Expert Buyer: What to pay for a good Austin-Healey 3000
There’s good money in ’Healeys. The cheap bargains are gone and shabby 3000s are a rare breed. So what’s left, and how much should you pay?
You’ll find plenty of Austin-Healey specialists across the UK offering advice, sales and restorations. Their forecourts (now that so many of their customers are hitting retirement) are increasingly the natural habitat of well-sorted 3000s, built with hefty budgets for owners with decades of experience.
‘The market has evolved a lot’, says well-known ’Healey expert, Bill Rawles (Rawles Classic Cars, rawlesclassiccars.co.uk). ‘Most of our customers now are 65plus – ‘old boys’ wanting to have something special that they can pass on. The cars on the market are pretty well-sorted now.
‘Most of those we see are older restorations. The newer concours restorations don’t come up for sale that much because they’re usually done for private individuals who then keep hold of them.’
Worthy project cars are even rarer. A few are still brought over from the USA (where more than 90 per cent of Austin-Healeys were originally sold) but take care, warns Rawles, because the best were imported years ago: ‘It’s the dregs now, and if a car has been worked on in the States, it’s normally been bodged.’

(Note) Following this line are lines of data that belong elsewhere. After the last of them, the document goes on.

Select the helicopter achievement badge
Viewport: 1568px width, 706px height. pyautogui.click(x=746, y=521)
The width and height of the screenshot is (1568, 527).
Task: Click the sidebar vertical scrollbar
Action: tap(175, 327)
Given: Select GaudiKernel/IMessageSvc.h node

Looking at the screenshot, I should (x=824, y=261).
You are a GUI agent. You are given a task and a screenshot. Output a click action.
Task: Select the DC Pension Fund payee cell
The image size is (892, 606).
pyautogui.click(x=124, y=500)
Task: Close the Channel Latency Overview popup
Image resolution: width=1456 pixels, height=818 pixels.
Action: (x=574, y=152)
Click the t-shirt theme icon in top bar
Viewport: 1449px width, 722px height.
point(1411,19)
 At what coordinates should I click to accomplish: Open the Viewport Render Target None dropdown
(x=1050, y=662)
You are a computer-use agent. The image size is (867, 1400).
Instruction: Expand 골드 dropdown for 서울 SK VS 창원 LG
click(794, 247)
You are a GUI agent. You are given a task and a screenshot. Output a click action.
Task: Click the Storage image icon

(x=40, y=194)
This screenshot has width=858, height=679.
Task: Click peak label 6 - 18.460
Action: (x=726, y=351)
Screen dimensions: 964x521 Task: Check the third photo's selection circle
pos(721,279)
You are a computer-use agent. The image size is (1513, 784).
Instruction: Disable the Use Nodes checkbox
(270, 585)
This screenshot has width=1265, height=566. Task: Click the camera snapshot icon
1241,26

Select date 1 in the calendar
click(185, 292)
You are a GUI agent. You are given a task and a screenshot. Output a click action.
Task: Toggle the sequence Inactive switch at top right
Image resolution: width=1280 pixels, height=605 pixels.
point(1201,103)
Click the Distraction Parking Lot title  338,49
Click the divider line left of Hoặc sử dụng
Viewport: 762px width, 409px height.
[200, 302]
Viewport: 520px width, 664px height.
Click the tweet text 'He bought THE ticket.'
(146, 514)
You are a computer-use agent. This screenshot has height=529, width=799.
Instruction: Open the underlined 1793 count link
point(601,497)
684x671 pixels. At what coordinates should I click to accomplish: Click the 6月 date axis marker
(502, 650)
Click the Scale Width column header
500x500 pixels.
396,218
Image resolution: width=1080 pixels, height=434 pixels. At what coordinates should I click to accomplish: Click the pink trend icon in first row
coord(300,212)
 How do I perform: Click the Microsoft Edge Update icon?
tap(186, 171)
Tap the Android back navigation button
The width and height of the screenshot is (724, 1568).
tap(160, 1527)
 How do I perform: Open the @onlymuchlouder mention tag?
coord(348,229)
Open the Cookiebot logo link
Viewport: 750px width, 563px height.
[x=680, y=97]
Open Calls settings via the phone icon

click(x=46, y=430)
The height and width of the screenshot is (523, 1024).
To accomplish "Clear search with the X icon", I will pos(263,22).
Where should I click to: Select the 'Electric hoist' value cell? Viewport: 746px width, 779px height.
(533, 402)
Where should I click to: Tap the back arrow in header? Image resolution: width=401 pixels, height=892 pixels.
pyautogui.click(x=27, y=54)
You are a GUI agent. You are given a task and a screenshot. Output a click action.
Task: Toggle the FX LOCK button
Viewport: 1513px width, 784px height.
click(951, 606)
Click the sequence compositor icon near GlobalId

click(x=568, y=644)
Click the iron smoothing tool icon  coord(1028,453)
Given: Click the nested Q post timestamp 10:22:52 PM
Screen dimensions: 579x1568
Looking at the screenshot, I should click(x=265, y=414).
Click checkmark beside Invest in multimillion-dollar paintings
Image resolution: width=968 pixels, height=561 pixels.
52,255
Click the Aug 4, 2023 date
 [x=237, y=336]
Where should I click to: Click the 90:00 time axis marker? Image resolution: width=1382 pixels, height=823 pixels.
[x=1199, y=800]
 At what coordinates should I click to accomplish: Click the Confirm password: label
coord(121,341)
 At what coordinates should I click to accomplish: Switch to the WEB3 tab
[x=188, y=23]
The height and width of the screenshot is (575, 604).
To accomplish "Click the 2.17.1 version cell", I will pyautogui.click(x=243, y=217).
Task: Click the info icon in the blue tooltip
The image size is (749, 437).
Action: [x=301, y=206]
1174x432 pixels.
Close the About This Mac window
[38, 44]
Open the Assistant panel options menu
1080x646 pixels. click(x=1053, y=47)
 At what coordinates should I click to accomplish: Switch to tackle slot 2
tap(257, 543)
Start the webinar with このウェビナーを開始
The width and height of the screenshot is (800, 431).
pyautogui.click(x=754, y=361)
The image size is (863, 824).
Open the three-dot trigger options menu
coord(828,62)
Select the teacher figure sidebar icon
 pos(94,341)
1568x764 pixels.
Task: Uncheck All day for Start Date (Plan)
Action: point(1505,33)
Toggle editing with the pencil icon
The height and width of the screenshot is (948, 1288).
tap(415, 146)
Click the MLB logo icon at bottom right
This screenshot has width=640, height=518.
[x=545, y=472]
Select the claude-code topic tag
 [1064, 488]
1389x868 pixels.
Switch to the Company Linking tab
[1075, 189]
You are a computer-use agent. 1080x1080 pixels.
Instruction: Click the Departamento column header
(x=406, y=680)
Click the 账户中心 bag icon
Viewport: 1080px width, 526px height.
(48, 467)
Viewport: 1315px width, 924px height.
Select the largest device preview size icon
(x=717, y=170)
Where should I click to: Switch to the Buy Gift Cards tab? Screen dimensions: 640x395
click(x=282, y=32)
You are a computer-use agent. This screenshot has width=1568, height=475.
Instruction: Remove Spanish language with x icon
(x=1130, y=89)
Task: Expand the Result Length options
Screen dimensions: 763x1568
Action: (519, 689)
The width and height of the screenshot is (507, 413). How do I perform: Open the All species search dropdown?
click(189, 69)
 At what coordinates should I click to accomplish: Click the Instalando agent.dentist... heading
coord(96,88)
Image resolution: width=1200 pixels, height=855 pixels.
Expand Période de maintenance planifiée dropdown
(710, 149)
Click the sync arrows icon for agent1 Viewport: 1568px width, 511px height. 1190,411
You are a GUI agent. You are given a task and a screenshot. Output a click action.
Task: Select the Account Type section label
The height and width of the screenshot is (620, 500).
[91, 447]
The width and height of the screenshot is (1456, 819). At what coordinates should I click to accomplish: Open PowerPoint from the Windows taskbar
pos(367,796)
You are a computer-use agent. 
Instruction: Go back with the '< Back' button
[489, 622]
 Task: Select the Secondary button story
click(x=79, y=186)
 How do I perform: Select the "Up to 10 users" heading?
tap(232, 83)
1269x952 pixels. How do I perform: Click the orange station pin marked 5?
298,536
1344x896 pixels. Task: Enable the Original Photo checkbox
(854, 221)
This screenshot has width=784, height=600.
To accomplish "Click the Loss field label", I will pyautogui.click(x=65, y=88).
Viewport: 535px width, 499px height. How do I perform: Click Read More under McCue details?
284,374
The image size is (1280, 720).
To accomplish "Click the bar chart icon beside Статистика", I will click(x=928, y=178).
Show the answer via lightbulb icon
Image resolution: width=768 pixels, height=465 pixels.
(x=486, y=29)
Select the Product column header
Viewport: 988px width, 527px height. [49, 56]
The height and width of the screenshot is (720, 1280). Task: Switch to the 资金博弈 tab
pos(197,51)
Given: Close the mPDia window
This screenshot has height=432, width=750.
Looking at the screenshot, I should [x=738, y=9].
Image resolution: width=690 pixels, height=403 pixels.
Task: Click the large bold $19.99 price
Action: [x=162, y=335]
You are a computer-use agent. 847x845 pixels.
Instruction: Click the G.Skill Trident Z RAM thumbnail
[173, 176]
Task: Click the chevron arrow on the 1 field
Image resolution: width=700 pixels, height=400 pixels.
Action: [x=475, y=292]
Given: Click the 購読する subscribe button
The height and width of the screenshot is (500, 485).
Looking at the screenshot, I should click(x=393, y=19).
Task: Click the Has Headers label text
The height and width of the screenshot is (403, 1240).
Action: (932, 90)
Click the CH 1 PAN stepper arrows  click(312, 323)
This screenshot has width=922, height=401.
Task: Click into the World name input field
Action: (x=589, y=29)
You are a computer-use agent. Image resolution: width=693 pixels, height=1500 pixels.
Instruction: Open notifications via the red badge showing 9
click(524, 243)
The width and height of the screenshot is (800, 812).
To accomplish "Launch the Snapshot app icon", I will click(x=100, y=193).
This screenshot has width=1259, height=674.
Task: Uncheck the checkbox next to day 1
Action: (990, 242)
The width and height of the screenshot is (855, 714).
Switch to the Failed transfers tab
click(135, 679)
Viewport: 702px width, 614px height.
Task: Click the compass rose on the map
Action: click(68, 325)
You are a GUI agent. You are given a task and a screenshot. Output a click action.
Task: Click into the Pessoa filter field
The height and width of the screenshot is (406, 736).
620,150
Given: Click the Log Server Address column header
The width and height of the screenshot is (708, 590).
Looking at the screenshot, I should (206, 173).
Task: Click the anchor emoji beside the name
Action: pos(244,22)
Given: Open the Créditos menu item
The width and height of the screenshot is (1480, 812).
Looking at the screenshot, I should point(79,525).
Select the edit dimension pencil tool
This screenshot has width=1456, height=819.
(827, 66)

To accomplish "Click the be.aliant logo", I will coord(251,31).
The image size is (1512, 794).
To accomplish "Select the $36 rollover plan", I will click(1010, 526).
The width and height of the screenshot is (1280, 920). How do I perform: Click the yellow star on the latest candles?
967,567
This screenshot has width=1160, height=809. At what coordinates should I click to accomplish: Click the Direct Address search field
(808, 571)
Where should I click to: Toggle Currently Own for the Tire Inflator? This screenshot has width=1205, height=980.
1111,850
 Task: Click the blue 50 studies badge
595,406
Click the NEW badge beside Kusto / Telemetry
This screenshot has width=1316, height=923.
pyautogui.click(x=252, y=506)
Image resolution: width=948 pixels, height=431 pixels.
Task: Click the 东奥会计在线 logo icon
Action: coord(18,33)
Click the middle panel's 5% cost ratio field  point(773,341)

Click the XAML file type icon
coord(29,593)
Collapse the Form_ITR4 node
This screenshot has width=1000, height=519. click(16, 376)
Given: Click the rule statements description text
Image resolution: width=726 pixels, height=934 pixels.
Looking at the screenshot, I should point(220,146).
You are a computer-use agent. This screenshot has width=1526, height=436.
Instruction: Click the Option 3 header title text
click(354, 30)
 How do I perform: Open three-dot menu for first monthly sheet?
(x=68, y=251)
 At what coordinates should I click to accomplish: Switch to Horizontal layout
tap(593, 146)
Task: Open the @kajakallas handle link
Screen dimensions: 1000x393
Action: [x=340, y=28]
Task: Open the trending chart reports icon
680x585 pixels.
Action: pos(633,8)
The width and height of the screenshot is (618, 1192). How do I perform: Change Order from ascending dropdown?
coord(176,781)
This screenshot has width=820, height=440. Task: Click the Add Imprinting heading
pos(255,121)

Austin-Healeys have always been stars of motorsport, and wellproven modifications can improve their value. The MkIIIs (1964-68) are the most sought-after, but Rawles says: ‘If it’s an original UK car with matching numbers, it’ll be worth good money whether it’s a MkI, MkII or MkIII. The 100-4 has come up a lot in the last five years because people have realised it’s such a lovely car for country lane driving. They’re now worth almost as much as a 3000 MkIII.’